How to complete this task >> Would you restate all the entries exactly, leaving nothing out?

Input >>
=== Begin Enclosure ===

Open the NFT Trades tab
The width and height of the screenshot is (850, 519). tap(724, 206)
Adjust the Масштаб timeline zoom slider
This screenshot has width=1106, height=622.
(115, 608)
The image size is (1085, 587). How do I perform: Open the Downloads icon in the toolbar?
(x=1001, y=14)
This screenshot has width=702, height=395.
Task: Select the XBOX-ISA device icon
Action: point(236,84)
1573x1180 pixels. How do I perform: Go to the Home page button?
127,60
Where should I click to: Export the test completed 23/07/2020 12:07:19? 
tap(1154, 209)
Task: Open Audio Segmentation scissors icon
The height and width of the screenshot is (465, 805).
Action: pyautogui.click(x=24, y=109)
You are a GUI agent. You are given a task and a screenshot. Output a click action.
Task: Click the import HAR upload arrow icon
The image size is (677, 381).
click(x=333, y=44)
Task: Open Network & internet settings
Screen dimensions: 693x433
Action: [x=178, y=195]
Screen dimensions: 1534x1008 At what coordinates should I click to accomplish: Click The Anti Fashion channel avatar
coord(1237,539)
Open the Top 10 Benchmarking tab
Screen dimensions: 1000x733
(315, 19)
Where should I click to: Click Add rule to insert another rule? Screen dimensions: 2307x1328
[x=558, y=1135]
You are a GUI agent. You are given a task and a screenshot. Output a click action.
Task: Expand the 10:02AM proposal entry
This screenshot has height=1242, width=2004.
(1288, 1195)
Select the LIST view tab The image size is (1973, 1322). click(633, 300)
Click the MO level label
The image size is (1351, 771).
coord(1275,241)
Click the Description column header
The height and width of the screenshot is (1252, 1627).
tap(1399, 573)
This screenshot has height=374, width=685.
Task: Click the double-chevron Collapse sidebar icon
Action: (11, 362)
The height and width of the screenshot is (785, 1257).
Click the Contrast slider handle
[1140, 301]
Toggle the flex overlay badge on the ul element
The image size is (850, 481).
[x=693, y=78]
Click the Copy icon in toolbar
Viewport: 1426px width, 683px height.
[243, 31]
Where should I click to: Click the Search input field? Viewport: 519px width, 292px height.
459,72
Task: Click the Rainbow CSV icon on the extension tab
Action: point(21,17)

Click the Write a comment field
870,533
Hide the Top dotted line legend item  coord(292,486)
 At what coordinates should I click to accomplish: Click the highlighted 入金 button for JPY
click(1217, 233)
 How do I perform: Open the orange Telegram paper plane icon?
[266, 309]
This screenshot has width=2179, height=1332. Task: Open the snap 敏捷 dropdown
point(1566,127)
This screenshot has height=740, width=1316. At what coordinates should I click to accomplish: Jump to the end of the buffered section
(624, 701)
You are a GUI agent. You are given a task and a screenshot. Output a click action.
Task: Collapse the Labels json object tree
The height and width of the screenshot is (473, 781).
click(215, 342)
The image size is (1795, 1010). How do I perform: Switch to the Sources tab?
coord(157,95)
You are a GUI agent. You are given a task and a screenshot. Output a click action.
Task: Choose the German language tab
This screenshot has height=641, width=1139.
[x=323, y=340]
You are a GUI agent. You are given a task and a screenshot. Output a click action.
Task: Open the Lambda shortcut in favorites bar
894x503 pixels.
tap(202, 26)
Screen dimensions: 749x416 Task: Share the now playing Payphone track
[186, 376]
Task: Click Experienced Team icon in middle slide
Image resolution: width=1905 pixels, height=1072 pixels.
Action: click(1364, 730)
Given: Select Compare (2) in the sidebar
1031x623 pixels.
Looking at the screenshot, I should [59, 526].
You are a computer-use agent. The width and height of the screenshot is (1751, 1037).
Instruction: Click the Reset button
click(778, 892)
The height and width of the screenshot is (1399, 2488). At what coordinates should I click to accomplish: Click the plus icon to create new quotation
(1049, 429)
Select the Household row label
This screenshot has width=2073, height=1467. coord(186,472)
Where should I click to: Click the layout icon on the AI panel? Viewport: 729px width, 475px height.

=== End Enclosure ===

Answer to this problem >>
Open the NFT Trades tab
The width and height of the screenshot is (850, 519). tap(724, 206)
Adjust the Масштаб timeline zoom slider
This screenshot has width=1106, height=622.
(115, 608)
The image size is (1085, 587). How do I perform: Open the Downloads icon in the toolbar?
(x=1001, y=14)
This screenshot has width=702, height=395.
Task: Select the XBOX-ISA device icon
Action: point(236,84)
1573x1180 pixels. How do I perform: Go to the Home page button?
127,60
Where should I click to: Export the test completed 23/07/2020 12:07:19? 
tap(1154, 209)
Task: Open Audio Segmentation scissors icon
The height and width of the screenshot is (465, 805).
Action: pyautogui.click(x=24, y=109)
You are a GUI agent. You are given a task and a screenshot. Output a click action.
Task: Click the import HAR upload arrow icon
The image size is (677, 381).
click(x=333, y=44)
Task: Open Network & internet settings
Screen dimensions: 693x433
Action: [x=178, y=195]
Screen dimensions: 1534x1008 At what coordinates should I click to accomplish: Click The Anti Fashion channel avatar
coord(1237,539)
Open the Top 10 Benchmarking tab
Screen dimensions: 1000x733
(315, 19)
Where should I click to: Click Add rule to insert another rule? Screen dimensions: 2307x1328
[x=558, y=1135]
You are a GUI agent. You are given a task and a screenshot. Output a click action.
Task: Expand the 10:02AM proposal entry
This screenshot has height=1242, width=2004.
(1288, 1195)
Select the LIST view tab The image size is (1973, 1322). click(633, 300)
Click the MO level label
The image size is (1351, 771).
coord(1275,241)
Click the Description column header
The height and width of the screenshot is (1252, 1627).
tap(1399, 573)
This screenshot has height=374, width=685.
Task: Click the double-chevron Collapse sidebar icon
Action: (11, 362)
The height and width of the screenshot is (785, 1257).
Click the Contrast slider handle
[1140, 301]
Toggle the flex overlay badge on the ul element
The image size is (850, 481).
[x=693, y=78]
Click the Copy icon in toolbar
Viewport: 1426px width, 683px height.
[243, 31]
Where should I click to: Click the Search input field? Viewport: 519px width, 292px height.
459,72
Task: Click the Rainbow CSV icon on the extension tab
Action: point(21,17)

Click the Write a comment field
870,533
Hide the Top dotted line legend item  coord(292,486)
 At what coordinates should I click to accomplish: Click the highlighted 入金 button for JPY
click(1217, 233)
 How do I perform: Open the orange Telegram paper plane icon?
[266, 309]
This screenshot has width=2179, height=1332. Task: Open the snap 敏捷 dropdown
point(1566,127)
This screenshot has height=740, width=1316. At what coordinates should I click to accomplish: Jump to the end of the buffered section
(624, 701)
You are a GUI agent. You are given a task and a screenshot. Output a click action.
Task: Collapse the Labels json object tree
The height and width of the screenshot is (473, 781).
click(215, 342)
The image size is (1795, 1010). How do I perform: Switch to the Sources tab?
coord(157,95)
You are a GUI agent. You are given a task and a screenshot. Output a click action.
Task: Choose the German language tab
This screenshot has height=641, width=1139.
[x=323, y=340]
You are a GUI agent. You are given a task and a screenshot. Output a click action.
Task: Open the Lambda shortcut in favorites bar
894x503 pixels.
tap(202, 26)
Screen dimensions: 749x416 Task: Share the now playing Payphone track
[186, 376]
Task: Click Experienced Team icon in middle slide
Image resolution: width=1905 pixels, height=1072 pixels.
Action: click(1364, 730)
Given: Select Compare (2) in the sidebar
1031x623 pixels.
Looking at the screenshot, I should [59, 526].
You are a computer-use agent. The width and height of the screenshot is (1751, 1037).
Instruction: Click the Reset button
click(778, 892)
The height and width of the screenshot is (1399, 2488). At what coordinates should I click to accomplish: Click the plus icon to create new quotation
(1049, 429)
Select the Household row label
This screenshot has width=2073, height=1467. coord(186,472)
Where should I click to: Click the layout icon on the AI panel? Viewport: 729px width, 475px height.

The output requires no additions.